_Your assignment:_ Provide an exact transcription of all the records.

_Data records:_
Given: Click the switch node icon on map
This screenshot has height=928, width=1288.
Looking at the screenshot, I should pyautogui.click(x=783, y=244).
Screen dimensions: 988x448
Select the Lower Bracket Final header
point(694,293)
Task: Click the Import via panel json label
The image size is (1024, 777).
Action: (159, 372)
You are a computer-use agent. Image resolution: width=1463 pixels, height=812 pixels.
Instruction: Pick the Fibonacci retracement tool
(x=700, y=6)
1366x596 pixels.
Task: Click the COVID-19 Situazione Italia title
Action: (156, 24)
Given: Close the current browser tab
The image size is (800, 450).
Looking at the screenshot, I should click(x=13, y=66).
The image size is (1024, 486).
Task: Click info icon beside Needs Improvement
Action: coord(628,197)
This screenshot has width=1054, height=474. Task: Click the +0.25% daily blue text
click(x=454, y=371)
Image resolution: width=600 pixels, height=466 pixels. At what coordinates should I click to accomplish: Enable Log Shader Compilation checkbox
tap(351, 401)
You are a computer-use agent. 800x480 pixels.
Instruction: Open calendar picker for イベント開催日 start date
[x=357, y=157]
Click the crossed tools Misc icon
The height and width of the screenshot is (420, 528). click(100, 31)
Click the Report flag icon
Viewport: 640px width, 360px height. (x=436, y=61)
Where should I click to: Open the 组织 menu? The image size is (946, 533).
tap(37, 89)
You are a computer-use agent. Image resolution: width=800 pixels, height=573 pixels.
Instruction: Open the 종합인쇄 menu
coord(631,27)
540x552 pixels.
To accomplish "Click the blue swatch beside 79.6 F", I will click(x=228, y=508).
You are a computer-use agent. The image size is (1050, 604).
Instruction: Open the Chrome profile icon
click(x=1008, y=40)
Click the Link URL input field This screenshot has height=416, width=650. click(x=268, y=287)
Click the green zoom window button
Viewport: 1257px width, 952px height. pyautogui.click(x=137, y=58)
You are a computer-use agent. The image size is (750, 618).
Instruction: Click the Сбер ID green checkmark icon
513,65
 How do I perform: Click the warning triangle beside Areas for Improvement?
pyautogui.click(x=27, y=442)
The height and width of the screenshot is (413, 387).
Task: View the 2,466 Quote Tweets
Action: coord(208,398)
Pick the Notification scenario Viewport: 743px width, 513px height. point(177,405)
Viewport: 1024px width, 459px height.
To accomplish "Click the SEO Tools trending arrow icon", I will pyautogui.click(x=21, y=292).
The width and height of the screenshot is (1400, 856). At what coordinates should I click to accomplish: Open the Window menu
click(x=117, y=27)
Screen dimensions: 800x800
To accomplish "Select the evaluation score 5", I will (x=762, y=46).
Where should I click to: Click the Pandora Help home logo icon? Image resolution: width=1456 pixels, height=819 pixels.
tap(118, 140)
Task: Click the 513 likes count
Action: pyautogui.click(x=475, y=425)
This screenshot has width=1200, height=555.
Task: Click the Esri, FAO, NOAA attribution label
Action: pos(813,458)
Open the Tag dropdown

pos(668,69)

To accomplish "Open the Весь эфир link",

_Solution to this task:_
Given: Click the switch node icon on map
This screenshot has height=928, width=1288.
Looking at the screenshot, I should pyautogui.click(x=783, y=244).
Screen dimensions: 988x448
Select the Lower Bracket Final header
point(694,293)
Task: Click the Import via panel json label
The image size is (1024, 777).
Action: (159, 372)
You are a computer-use agent. Image resolution: width=1463 pixels, height=812 pixels.
Instruction: Pick the Fibonacci retracement tool
(x=700, y=6)
1366x596 pixels.
Task: Click the COVID-19 Situazione Italia title
Action: (156, 24)
Given: Close the current browser tab
The image size is (800, 450).
Looking at the screenshot, I should click(x=13, y=66).
The image size is (1024, 486).
Task: Click info icon beside Needs Improvement
Action: coord(628,197)
This screenshot has width=1054, height=474. Task: Click the +0.25% daily blue text
click(x=454, y=371)
Image resolution: width=600 pixels, height=466 pixels. At what coordinates should I click to accomplish: Enable Log Shader Compilation checkbox
tap(351, 401)
You are a computer-use agent. 800x480 pixels.
Instruction: Open calendar picker for イベント開催日 start date
[x=357, y=157]
Click the crossed tools Misc icon
The height and width of the screenshot is (420, 528). click(100, 31)
Click the Report flag icon
Viewport: 640px width, 360px height. (x=436, y=61)
Where should I click to: Open the 组织 menu? The image size is (946, 533).
tap(37, 89)
You are a computer-use agent. Image resolution: width=800 pixels, height=573 pixels.
Instruction: Open the 종합인쇄 menu
coord(631,27)
540x552 pixels.
To accomplish "Click the blue swatch beside 79.6 F", I will click(x=228, y=508).
You are a computer-use agent. The image size is (1050, 604).
Instruction: Open the Chrome profile icon
click(x=1008, y=40)
Click the Link URL input field This screenshot has height=416, width=650. click(x=268, y=287)
Click the green zoom window button
Viewport: 1257px width, 952px height. pyautogui.click(x=137, y=58)
You are a computer-use agent. The image size is (750, 618).
Instruction: Click the Сбер ID green checkmark icon
513,65
 How do I perform: Click the warning triangle beside Areas for Improvement?
pyautogui.click(x=27, y=442)
The height and width of the screenshot is (413, 387).
Task: View the 2,466 Quote Tweets
Action: coord(208,398)
Pick the Notification scenario Viewport: 743px width, 513px height. point(177,405)
Viewport: 1024px width, 459px height.
To accomplish "Click the SEO Tools trending arrow icon", I will pyautogui.click(x=21, y=292).
The width and height of the screenshot is (1400, 856). At what coordinates should I click to accomplish: Open the Window menu
click(x=117, y=27)
Screen dimensions: 800x800
To accomplish "Select the evaluation score 5", I will (x=762, y=46).
Where should I click to: Click the Pandora Help home logo icon? Image resolution: width=1456 pixels, height=819 pixels.
tap(118, 140)
Task: Click the 513 likes count
Action: pyautogui.click(x=475, y=425)
This screenshot has width=1200, height=555.
Task: Click the Esri, FAO, NOAA attribution label
Action: pos(813,458)
Open the Tag dropdown

pos(668,69)

To accomplish "Open the Весь эфир link",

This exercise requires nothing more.